Old drugs provide new hope for TB

A third of the world’s population is infected with the bacteria that causes TB.
Tuesday, 6 October 2015

A group of old antibiotics could be the answer to drug-resistant tuberculosis (TB) and trials have already been completed.

Every hour, around five people in Europe die from TB, and about a third of the world’s population is infected with Mycobacterium tuberculosis, the bacteria behind TB, according to the World Health Organization (WHO).

Most infected people manage to keep the disease in check. However, rising drug resistance and poverty means that 1.5 million died from TB in 2013, making it second only to AIDS as the most deadly single infectious agent worldwide.

In 2013, around half a million people were diagnosed with multi-drug-resistant tuberculosis, the WHO said.

Developing new antibiotics which the TB bacteria has not had time to develop resistance against is a slow and expensive process. The advantage of repurposing old drugs to fight new diseases is that they have already been shown to be safe, cutting development time from 10 to five years.

That’s why an EU-wide team of researchers, operating as part of an initiative known as Project Orchid, has been looking at the beta-lactam family of drugs, of which there are hundreds already on the market.

From there, they identified two which showed promise – meropenem and faropenem. As both are old products they are off-patent, meaning that if they worked in TB patients, treatment would be relatively cheap.

‘The beta-lactam family is (a) very well-known chemical class of broad spectrum antibiotics, but almost unexplored for an indication in TB,’ said Project Orchid coordinator David Barros-Aguirre, Drug Discovery Director for TB at global pharmaceutical company GlaxoSmithKline.

The EU-funded Project Orchid, in collaboration with Professor Andreas Diacon of the TASK Applied Science research organisation, has just completed a mid-stage trial of meropenem in South Africa.
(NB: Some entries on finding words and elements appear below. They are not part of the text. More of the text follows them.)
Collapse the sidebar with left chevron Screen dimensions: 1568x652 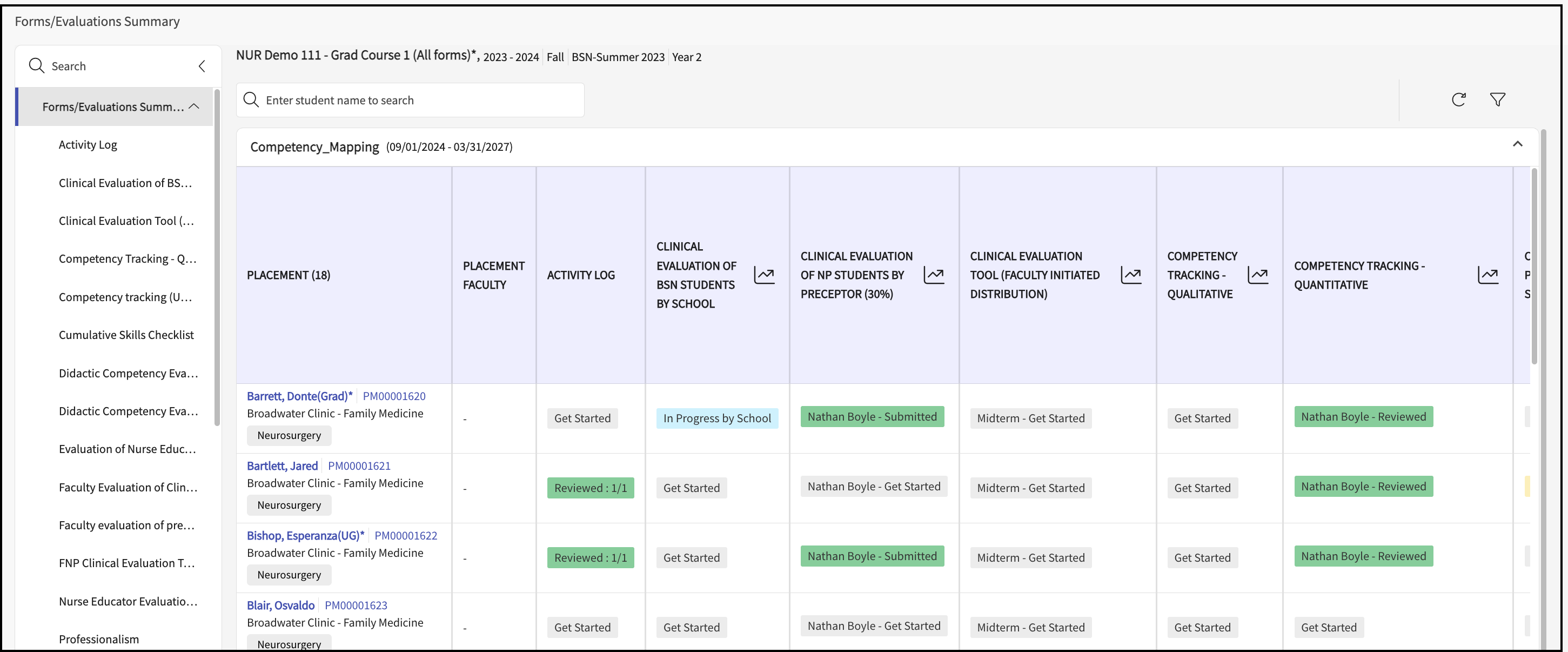point(202,66)
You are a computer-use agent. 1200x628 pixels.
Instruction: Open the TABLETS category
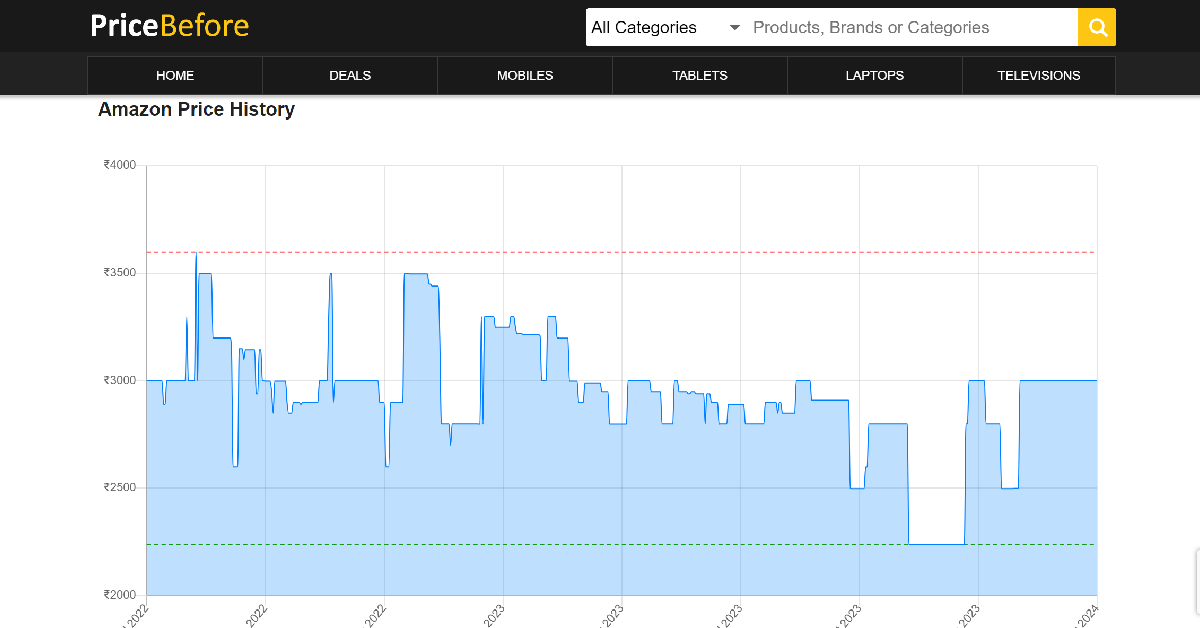pos(700,75)
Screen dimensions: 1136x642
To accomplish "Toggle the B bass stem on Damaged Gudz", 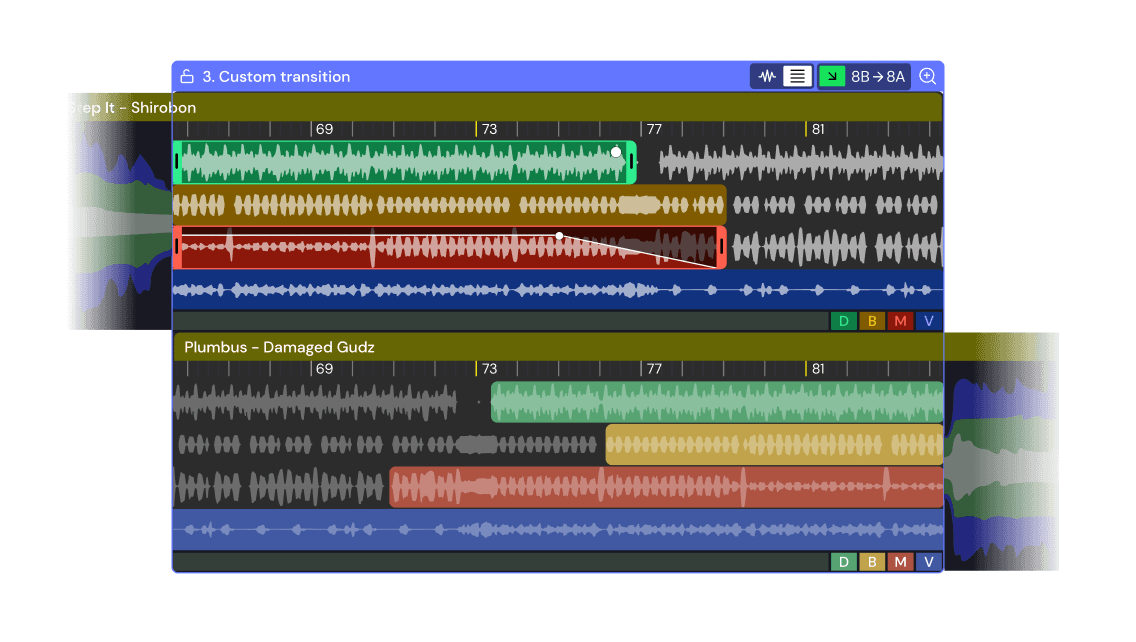I will (x=872, y=561).
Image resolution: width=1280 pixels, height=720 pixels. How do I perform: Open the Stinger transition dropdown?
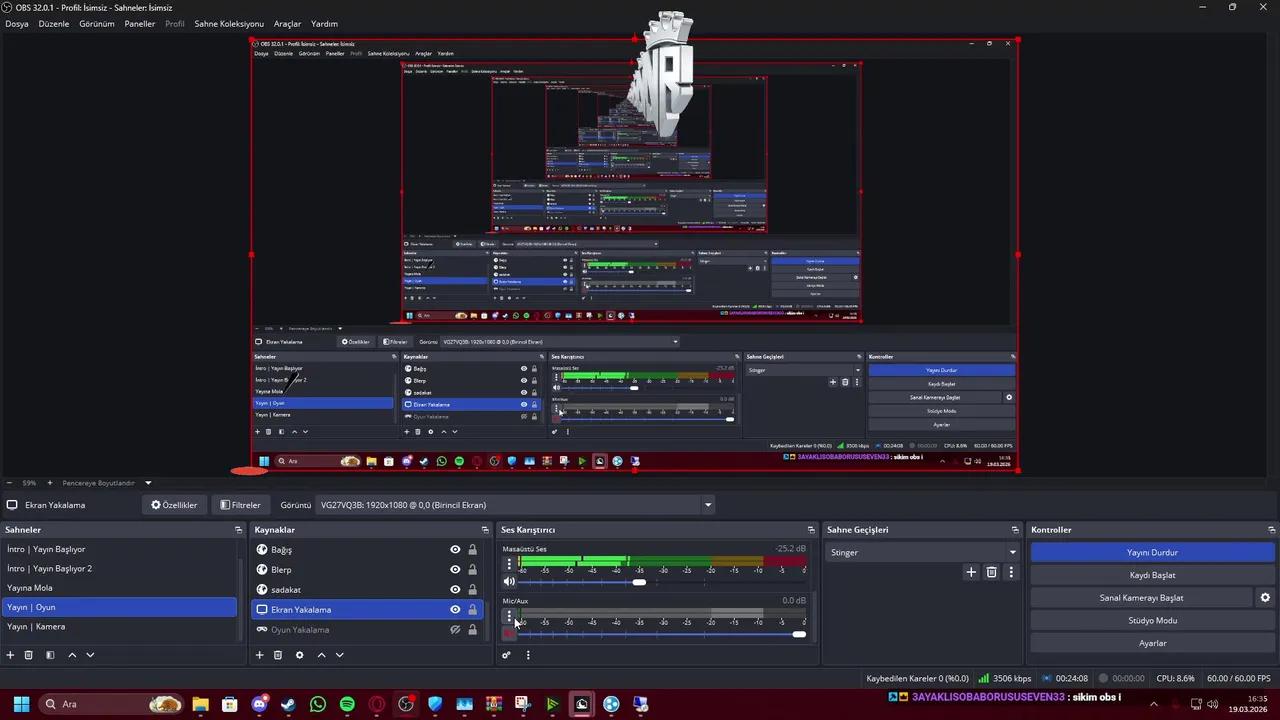pos(1012,552)
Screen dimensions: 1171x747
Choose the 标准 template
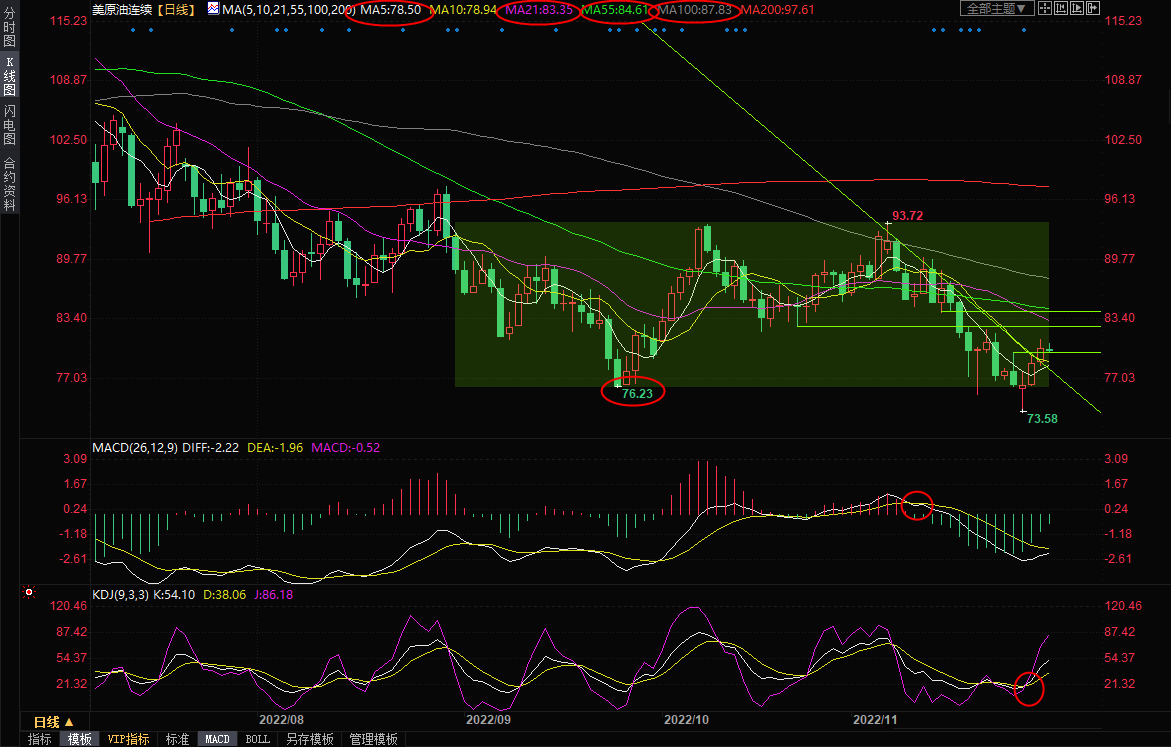pos(177,739)
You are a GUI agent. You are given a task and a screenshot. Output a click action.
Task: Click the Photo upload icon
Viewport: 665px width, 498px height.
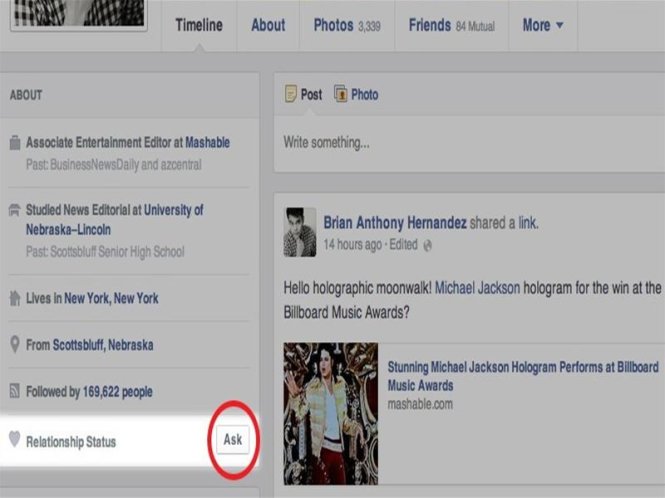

The study was organised and funded in partnership with the European & Developing Countries Clinical Trials Partnership (EDCTP).

‘Its cidal (bacteria killing) profile against Mycobacterium tuberculosis and the potential to be administered safely to broad populations, including children, made us believe that further and profound investigation would be worth it,’ Barros-Aguirre added.

The results of this study will be published shortly. If this study is successful, a broader use of these beta-lactam drugs could bring a new treatment option for the millions of people across the world that are currently infected with the resistant forms of this devastating disease.

TB is not the only killer bacteria where repurposed antibiotics could be used. Another problematic infection is ventilator-associated pneumonia (VAP), a frequent and serious disease found in hospital intensive care units (ICUs).

VAP is a common and serious infection in all ICUs. But in Mediterranean countries, along with other areas where the incidence of resistant bacteria is high, this infection is often caused by multi-drug-resistant gram-negative-bacilli (MDR-GNB). These bacteria are very difficult to deal with due to the shortage of antibiotics active against them.

José Miguel Cisneros Herreros, a microbiologist at the Virgen del Rocío University Hospital in Spain, has been leading the MagicBullet project which has tested colistin – a 60-year-old antibiotic that went out of fashion in the 1970s – in treating VAP.

‘We are trying to revive an old antibiotic to treat serious infections with MDR-GNB against which modern antibiotics are inactive,’ he said.

Colistin has shown promise in lab tests against several major drug resistant bacteria and the MagicBullet team is testing it in hospitals in Greece, Italy and Spain. A total of 230 patients have been enrolled in a clinical trial and results are expected to be published next year.